If you create a block every Xmb... inserting a single byte at the beginning of the file will change every subsequent block.

1 comments

You're technically speaking wrong, but I'm sure the author doesn't want to reimplement block storage devices... So the spirit of the message is probably correct
Oh I'm not talking about disks... this is based on how SnowFS (the library for this project) splits up big files into chunks:

https://github.com/Snowtrack/SnowFS/blob/main/src/common.ts#...

The intent is a simple form of delta encoding, the hope is that many chunks will be common between two versions.
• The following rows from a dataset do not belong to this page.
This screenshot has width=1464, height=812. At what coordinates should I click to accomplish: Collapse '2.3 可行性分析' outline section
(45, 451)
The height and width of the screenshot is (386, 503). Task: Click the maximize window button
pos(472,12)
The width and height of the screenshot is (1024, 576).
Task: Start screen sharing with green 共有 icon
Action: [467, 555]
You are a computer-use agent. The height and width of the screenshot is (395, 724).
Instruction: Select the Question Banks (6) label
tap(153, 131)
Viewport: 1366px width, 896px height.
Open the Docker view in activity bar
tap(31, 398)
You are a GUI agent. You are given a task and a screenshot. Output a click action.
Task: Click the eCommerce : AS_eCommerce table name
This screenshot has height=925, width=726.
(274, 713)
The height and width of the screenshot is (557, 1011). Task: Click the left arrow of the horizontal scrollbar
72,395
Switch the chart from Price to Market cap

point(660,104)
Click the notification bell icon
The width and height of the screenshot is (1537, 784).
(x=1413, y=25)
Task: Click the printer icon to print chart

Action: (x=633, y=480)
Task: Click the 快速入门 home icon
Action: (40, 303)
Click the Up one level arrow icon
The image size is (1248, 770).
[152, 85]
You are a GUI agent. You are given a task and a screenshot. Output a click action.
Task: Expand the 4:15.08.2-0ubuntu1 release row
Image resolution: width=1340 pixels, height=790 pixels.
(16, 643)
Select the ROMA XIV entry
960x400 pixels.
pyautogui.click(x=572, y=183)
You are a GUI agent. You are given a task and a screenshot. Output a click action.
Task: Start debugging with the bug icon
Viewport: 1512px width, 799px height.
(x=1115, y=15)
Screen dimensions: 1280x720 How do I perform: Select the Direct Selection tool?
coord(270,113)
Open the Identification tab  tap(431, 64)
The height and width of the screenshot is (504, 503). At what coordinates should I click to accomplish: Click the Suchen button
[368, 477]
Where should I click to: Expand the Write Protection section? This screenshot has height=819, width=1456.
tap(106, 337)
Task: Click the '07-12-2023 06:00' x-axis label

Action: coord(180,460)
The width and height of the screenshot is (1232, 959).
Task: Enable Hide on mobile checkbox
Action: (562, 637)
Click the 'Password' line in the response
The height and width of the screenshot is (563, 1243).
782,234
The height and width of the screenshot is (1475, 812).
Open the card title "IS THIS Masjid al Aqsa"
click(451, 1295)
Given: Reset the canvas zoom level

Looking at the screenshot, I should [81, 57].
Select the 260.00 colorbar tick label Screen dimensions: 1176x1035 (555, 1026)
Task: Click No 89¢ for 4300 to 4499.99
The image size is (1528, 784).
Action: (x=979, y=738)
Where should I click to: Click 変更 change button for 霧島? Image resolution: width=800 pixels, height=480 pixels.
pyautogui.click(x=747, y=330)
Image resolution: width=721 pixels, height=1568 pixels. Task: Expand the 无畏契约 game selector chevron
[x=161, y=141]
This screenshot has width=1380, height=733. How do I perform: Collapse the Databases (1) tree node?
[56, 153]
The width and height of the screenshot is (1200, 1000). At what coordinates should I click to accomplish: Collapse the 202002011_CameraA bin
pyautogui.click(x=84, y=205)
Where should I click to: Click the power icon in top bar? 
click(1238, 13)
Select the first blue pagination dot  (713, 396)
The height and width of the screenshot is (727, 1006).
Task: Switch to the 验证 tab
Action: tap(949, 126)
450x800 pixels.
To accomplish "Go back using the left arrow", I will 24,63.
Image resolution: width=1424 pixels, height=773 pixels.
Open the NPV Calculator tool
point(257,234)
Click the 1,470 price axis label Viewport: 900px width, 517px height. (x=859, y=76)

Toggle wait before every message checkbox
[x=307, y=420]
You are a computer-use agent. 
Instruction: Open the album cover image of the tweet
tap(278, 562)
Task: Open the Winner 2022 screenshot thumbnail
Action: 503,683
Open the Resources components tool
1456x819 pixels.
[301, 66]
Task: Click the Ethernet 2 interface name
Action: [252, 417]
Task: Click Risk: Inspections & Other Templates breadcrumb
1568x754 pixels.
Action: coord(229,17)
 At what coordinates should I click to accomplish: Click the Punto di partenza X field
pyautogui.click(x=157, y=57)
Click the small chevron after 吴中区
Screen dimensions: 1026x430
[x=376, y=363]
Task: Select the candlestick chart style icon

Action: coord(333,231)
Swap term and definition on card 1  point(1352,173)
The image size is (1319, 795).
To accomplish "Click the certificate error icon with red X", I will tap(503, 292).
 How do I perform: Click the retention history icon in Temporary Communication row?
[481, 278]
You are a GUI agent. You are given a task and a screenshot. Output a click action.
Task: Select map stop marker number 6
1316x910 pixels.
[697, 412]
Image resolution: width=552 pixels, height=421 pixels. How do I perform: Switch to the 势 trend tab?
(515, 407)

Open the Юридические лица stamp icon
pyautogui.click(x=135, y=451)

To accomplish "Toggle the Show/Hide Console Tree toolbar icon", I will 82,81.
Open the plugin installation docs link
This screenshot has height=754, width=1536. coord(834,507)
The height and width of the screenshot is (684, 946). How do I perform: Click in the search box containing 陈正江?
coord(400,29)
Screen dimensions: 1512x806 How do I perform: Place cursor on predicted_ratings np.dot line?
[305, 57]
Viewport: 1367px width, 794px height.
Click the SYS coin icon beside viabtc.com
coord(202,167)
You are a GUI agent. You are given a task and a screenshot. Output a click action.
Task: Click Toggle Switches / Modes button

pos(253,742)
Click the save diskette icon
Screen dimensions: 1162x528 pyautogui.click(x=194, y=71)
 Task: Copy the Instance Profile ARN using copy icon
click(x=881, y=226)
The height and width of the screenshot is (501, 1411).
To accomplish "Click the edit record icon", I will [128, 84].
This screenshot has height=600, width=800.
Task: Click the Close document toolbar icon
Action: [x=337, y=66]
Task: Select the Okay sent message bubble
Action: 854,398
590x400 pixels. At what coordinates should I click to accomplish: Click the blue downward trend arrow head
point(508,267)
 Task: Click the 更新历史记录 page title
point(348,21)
I should clarify this. The 100 MB window in SnowFS is currently unrelated to compression as it is only used to compare if a block changed. Each block gets a hash. This is a fallback used for some file formats where the mtime timestamp cannot be trusted. Some files have a change in the first block e.g. 100 MB and that is faster to compare than an entire 8GB file. But this window size is dynamic and can be changed and used for compression in the future
Ahh this is my bad. For some reason I assumed the blocks were part of the storage scheme, but I see they only are used to compute hash, and that the whole file is added to zip. Sorry for the misunderstanding!